§ **EXERCISE INSTRUCTIONS**
• 1. From the nutraceutical formulation text, list every ingredient it names as moisture sensitive.
• 2. According to the nutraceutical formulation text, what secondary problem may arise when excessive lubricants are added to make these ingredients flow for capsule production?
• 3. Extend the nutraceutical formulation text from its final sentence, keeping its technical voice.

§ **EXCERPT TO READ**
****************************************

Ingredient Variation
The nutraceutical industry uses a wide variety of botanical and botanical-derived ingredients, so variation in ingredient characteristics is inevitable. Even when a finished dose manufacturer has established accurate specifications for ingredients and has a vendor qualification program in place, natural variations in ingredients can impact finished good integrity. Ingredient materials, such as herbal extracts and dried herb powders, vary based on the region where the crop has grown, season grown in and other factors. For example, the same green tea can have different colors and properties in different seasons with the same vendors. Even if a formulator has run a product 10 times in the past, it can still have issues with tablet integrity or color variations. However, in the case of the pharmaceutical industry, specifications are far more precise and differences in ingredients are minimized. Presently, ingredient variation in the nutraceutical industry drives the need for continuous support from the formulation and R&D teams.
Ingredient and Delivery System Limitations
Some ingredients are suitable neither for tablets nor for capsule formulations; yet, end users still demand these ingredients in a solid-dosage form. This includes ingredients that are sticky, such as sterols, phosphatidylserine, cetyl myristoleate and lecithin; ingredients that are oily, such as powder forms of flaxseed oil, fish oil, evening primrose oil and conjugated linoleic acid (CLA); and ingredients that are moisture sensitive such as acetyl-L-carnitine HCL, L-arginine base, NADH and magnesium chloride. These ingredients are not suitable for compression because they may stick to dies and punches. Nor are they suitable for capsule production because they will not flow unless excessive lubricants are added, which may create secondary problems such as capsule brittleness. The easiest solution for this class of problems is to recommend an appropriate delivery system or use other stable salt forms of the ingredients.

****************************************

§ **EXTRACTED MATERIAL**

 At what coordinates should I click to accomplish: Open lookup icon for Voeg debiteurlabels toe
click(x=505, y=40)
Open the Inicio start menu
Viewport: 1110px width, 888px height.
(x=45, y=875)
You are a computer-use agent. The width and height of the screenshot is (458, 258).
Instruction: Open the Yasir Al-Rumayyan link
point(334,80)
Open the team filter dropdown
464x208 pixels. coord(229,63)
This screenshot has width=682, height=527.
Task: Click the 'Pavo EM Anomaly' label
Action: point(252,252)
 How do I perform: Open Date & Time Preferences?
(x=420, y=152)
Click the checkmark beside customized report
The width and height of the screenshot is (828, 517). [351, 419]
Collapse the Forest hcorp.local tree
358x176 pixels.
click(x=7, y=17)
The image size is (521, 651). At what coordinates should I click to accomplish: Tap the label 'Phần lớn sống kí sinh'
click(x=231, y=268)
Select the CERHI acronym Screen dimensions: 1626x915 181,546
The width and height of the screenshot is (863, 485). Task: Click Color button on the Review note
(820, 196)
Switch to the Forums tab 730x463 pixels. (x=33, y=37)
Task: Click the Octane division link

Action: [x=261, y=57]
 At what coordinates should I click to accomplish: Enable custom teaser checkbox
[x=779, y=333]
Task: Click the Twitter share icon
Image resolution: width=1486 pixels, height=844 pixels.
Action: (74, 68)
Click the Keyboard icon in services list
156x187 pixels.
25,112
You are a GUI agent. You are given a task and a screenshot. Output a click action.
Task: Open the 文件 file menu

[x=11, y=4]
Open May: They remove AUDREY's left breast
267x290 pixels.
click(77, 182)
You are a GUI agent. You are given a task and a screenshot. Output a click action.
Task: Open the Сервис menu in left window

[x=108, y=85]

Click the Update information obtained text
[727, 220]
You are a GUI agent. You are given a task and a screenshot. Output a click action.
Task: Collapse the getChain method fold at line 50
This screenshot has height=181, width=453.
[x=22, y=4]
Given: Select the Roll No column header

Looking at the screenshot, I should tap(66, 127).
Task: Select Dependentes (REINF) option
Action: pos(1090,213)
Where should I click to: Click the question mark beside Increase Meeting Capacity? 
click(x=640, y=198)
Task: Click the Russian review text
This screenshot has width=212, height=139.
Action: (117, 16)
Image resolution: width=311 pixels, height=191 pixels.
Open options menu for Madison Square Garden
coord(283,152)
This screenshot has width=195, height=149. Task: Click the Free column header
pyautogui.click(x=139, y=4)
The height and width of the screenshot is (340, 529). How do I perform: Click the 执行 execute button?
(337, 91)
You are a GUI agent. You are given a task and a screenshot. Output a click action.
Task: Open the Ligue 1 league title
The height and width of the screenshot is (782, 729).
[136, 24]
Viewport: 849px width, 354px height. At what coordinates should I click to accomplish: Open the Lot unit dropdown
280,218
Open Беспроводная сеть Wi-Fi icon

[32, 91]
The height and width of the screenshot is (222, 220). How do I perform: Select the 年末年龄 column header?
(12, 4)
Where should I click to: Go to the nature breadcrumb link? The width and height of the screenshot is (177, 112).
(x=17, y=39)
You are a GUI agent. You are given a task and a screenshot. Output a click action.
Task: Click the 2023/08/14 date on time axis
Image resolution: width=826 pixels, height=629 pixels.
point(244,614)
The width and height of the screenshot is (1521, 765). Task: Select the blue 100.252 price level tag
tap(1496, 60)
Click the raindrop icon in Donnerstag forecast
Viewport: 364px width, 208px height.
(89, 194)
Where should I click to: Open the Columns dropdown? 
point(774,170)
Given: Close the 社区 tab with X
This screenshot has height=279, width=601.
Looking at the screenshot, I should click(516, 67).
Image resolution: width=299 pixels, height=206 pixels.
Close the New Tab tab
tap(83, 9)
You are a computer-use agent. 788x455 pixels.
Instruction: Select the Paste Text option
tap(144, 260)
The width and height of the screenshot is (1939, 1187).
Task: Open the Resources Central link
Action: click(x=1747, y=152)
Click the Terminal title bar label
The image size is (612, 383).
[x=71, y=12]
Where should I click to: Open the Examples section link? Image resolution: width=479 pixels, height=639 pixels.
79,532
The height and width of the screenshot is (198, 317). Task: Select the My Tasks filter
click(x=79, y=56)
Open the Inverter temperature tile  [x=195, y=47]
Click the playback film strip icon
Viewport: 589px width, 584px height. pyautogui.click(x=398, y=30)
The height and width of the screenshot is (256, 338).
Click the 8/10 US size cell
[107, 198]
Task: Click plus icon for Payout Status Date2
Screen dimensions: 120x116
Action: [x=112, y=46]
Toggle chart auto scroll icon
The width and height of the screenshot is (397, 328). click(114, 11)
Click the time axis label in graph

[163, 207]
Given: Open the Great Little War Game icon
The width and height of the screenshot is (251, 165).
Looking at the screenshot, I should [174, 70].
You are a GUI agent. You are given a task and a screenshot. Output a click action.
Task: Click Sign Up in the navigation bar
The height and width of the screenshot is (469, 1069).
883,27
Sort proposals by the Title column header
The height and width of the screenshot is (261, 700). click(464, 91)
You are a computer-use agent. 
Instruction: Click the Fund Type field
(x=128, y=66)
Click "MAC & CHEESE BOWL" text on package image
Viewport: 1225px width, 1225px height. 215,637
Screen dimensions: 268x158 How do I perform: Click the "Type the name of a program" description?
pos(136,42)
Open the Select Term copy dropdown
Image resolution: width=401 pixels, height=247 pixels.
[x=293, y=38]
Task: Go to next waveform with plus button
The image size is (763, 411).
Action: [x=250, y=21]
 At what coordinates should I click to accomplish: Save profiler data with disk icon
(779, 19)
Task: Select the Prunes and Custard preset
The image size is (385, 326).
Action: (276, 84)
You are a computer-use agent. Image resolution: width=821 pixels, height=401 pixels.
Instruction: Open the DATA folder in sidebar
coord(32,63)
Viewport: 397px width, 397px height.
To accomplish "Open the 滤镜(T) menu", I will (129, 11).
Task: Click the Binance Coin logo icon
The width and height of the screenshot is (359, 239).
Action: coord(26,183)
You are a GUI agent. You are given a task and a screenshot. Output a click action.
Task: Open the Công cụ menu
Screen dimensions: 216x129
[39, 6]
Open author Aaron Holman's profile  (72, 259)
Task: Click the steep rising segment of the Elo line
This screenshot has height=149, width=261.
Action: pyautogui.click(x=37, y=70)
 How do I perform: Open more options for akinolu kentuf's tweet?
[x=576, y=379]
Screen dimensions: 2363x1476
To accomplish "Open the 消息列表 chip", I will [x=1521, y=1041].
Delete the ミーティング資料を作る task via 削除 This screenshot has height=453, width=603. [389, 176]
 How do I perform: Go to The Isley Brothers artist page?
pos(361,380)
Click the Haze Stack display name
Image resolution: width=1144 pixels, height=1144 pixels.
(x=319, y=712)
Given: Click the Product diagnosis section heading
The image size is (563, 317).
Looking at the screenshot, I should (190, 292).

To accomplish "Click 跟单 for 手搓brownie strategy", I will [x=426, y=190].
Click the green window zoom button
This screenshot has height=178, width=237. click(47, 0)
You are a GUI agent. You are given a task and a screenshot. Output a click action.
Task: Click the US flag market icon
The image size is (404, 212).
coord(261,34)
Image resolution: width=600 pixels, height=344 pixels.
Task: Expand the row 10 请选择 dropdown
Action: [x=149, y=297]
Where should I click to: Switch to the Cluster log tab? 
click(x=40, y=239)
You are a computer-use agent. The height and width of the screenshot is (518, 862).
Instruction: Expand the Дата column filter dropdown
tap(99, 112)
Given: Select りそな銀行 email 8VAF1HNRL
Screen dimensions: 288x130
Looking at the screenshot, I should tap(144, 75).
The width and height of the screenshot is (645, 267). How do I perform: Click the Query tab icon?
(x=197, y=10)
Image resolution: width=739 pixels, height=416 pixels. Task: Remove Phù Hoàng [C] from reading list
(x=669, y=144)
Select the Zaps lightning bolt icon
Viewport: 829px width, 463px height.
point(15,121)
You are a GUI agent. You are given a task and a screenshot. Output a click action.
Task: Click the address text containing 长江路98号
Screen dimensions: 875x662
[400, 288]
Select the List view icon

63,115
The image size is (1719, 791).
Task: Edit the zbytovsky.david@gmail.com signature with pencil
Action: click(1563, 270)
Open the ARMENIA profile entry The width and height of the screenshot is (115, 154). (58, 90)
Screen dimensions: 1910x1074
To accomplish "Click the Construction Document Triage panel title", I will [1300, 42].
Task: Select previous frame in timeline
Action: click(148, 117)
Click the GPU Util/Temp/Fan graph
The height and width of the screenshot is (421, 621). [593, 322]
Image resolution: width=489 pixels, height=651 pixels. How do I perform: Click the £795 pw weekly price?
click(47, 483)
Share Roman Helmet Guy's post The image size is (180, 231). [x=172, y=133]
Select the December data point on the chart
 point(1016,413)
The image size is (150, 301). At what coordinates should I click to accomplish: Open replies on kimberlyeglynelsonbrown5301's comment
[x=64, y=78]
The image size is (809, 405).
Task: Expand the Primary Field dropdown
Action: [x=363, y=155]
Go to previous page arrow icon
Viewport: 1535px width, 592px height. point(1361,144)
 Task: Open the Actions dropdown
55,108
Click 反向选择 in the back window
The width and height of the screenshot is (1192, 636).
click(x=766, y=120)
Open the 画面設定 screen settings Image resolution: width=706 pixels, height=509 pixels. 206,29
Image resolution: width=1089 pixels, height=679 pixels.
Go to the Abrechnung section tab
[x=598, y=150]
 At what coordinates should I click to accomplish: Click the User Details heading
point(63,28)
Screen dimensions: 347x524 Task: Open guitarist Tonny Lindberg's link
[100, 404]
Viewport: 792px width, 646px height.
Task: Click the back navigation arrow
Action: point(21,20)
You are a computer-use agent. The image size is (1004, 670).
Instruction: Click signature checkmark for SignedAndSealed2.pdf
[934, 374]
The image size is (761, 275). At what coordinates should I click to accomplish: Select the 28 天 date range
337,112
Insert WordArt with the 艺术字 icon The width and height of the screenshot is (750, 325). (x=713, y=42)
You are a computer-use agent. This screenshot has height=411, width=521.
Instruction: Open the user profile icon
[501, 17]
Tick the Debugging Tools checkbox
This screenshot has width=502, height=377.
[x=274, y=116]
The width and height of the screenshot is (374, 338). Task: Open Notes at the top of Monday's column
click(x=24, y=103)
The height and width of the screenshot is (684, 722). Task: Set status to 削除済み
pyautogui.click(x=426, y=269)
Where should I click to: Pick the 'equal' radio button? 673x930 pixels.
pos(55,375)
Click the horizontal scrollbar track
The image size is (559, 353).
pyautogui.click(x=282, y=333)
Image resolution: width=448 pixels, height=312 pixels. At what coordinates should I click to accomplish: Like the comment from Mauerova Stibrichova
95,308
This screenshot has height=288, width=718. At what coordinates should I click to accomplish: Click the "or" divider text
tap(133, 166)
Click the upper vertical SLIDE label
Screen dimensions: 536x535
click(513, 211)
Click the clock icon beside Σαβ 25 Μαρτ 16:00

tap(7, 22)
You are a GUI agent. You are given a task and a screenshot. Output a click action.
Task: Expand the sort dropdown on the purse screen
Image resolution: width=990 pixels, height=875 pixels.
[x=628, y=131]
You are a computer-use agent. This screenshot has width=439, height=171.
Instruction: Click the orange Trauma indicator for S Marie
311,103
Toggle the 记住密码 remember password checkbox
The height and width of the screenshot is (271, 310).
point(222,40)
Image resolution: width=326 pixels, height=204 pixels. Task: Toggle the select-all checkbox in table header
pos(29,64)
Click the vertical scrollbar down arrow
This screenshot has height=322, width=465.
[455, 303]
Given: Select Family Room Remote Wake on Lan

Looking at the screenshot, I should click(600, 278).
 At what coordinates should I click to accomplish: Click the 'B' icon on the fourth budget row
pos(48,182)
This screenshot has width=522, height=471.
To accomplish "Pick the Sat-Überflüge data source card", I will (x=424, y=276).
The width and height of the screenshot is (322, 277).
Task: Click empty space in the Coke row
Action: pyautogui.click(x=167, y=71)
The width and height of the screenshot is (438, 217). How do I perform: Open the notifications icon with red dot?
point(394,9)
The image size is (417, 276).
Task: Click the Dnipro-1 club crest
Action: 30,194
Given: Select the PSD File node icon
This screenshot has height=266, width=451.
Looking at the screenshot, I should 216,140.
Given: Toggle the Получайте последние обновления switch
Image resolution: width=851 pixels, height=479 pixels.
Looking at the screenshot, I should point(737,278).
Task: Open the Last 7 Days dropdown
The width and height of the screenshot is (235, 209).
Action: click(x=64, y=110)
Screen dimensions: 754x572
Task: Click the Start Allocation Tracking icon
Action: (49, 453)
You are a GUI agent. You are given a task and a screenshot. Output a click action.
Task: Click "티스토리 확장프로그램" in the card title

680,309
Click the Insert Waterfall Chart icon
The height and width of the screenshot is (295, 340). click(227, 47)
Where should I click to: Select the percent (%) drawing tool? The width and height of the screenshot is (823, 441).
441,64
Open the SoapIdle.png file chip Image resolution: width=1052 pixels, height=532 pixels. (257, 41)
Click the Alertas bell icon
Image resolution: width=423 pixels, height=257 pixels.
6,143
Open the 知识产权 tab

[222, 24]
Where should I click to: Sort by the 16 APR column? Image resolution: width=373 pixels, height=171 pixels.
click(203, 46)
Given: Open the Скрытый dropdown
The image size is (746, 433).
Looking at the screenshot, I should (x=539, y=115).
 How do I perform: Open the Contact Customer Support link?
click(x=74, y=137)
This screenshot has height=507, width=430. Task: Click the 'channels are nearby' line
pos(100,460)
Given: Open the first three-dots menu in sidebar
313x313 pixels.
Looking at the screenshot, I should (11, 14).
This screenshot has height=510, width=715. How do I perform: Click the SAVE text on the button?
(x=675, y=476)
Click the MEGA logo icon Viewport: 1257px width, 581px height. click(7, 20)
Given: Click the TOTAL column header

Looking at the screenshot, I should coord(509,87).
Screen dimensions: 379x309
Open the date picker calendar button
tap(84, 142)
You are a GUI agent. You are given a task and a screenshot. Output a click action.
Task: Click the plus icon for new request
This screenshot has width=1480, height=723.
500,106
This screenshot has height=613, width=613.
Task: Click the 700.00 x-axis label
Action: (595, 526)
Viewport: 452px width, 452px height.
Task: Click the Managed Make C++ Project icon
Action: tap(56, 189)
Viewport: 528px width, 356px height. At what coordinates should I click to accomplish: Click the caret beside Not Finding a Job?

****************************************

§ **ANSWERS TO THE EXERCISE**
• 1. acetyl-L-carnitine HCL, L-arginine base, NADH, magnesium chloride

• 2. Capsule brittleness.

• 3.
Even though FDA and other certifying agencies are pushing the industry, and brand owners are trying to comply with stricter regulations, it is difficult to achieve certain pharmaceutical standards. The nutrition industry needs to give equal importance to research on physicochemical properties of active ingredients and excipients as it has given on developing scientific evidence for ingredients' ability to work therapeutically. The industry needs to develop databases of physicochemical properties of all approved ingredients for dietary supplements. More research on these properties of ingredients will certainly help us achieve standards as good as pharmaceutical industry.
Ashish Gandhi, M.Pharm., M.H.A., is a research and development (R&D) formulator at Robinson Pharma Inc.